→ **Task to carry out**
Look for the word "computer" in the records, and copy each line where it appears.

→ **Entries supplied**
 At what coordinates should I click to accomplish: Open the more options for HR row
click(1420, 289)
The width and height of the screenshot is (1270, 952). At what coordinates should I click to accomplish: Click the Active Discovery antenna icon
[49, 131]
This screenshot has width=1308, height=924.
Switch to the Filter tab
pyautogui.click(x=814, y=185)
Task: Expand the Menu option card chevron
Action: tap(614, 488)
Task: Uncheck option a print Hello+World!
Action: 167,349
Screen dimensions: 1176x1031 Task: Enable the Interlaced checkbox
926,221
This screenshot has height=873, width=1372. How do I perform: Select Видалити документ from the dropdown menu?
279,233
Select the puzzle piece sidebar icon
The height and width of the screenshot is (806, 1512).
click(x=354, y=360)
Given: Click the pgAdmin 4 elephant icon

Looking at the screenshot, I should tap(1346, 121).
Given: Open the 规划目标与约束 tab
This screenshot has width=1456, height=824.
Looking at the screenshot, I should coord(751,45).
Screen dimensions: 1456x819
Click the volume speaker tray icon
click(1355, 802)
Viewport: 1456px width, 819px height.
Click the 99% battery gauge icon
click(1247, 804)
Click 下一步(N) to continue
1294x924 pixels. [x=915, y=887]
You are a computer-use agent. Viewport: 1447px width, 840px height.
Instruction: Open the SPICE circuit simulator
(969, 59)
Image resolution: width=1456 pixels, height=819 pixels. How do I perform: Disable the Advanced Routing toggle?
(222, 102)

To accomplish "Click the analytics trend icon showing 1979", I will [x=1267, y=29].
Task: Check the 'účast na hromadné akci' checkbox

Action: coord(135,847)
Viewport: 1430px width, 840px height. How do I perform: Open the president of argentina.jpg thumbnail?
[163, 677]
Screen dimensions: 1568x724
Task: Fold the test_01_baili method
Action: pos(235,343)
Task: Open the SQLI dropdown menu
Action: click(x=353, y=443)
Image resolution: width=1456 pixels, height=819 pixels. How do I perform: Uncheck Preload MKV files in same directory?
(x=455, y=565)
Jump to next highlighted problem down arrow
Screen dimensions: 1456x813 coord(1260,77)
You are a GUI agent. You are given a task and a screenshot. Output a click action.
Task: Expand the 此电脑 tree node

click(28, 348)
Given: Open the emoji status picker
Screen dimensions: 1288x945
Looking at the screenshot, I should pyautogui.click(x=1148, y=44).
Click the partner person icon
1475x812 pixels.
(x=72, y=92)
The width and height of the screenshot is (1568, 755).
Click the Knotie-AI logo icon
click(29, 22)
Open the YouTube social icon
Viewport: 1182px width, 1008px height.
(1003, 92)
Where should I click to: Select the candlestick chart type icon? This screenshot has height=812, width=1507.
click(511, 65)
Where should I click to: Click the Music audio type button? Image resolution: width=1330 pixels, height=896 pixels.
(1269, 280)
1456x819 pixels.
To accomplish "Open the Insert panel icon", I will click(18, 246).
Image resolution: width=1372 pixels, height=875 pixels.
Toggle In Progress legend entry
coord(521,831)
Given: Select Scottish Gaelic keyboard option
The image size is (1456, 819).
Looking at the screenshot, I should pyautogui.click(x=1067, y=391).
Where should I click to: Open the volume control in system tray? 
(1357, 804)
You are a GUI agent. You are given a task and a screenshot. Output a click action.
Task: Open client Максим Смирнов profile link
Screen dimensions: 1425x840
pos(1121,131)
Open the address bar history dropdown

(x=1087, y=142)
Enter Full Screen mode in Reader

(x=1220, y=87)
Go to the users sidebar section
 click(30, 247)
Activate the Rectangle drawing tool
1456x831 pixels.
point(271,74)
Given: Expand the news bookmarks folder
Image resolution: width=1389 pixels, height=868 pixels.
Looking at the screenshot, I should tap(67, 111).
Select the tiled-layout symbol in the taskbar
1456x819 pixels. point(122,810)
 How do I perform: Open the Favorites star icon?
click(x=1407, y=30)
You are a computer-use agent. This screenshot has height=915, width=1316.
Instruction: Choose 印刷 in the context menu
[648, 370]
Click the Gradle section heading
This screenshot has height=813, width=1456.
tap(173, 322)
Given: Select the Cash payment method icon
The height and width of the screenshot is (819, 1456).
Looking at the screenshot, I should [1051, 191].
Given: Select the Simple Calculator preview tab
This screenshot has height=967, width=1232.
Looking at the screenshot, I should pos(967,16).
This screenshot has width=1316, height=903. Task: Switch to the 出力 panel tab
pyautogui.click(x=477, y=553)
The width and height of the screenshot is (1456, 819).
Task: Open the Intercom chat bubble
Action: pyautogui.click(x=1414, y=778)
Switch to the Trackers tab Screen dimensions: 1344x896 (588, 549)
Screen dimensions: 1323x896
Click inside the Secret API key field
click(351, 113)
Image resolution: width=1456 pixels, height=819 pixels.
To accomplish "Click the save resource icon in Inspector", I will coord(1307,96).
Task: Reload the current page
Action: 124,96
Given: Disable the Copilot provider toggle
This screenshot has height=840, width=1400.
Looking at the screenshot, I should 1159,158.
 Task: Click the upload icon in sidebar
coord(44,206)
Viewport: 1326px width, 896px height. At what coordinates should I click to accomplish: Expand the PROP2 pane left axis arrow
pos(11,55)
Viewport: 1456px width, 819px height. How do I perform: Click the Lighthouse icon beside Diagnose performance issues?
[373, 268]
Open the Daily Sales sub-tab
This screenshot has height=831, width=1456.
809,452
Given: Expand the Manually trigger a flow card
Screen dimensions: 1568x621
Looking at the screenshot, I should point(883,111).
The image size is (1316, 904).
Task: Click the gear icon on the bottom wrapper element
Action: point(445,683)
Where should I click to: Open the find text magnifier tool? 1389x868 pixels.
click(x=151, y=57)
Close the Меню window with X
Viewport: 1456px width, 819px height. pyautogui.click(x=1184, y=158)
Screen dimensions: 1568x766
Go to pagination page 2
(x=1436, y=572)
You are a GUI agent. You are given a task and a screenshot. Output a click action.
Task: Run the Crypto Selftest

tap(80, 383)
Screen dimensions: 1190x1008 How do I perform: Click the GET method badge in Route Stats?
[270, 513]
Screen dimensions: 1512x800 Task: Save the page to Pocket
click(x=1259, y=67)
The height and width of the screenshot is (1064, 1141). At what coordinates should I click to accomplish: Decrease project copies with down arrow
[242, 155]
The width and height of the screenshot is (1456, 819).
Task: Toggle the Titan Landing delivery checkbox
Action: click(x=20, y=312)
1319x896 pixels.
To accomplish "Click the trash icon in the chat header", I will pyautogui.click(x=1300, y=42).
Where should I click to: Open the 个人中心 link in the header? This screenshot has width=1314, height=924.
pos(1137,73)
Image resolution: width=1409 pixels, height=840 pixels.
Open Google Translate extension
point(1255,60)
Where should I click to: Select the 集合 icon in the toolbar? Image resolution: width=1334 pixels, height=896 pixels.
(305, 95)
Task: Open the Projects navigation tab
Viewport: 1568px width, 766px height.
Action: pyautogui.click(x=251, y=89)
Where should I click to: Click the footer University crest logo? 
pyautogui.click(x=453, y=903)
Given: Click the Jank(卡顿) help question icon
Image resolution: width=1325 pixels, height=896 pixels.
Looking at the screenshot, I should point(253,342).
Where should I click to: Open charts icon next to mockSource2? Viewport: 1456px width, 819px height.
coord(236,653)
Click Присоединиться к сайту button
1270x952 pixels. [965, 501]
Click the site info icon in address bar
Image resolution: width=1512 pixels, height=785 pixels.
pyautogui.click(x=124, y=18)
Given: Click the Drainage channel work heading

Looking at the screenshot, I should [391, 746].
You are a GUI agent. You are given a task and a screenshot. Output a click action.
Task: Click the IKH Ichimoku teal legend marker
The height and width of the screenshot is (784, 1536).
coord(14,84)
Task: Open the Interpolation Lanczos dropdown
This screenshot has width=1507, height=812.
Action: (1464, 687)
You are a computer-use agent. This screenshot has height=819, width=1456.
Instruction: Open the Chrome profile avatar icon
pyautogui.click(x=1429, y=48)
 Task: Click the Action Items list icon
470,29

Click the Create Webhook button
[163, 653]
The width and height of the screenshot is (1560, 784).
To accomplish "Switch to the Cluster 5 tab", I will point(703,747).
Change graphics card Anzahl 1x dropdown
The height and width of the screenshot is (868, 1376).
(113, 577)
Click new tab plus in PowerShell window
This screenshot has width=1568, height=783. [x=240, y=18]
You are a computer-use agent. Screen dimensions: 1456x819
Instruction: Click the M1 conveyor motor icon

→ **Response below**
You are a computer-use agent. Viewport: 1447px width, 840px height.
You are a computer-use agent. This screenshot has height=915, width=1316.
You are a computer-use agent. This screenshot has height=819, width=1456.
You are a computer-use agent. Screen dimensions: 1456x819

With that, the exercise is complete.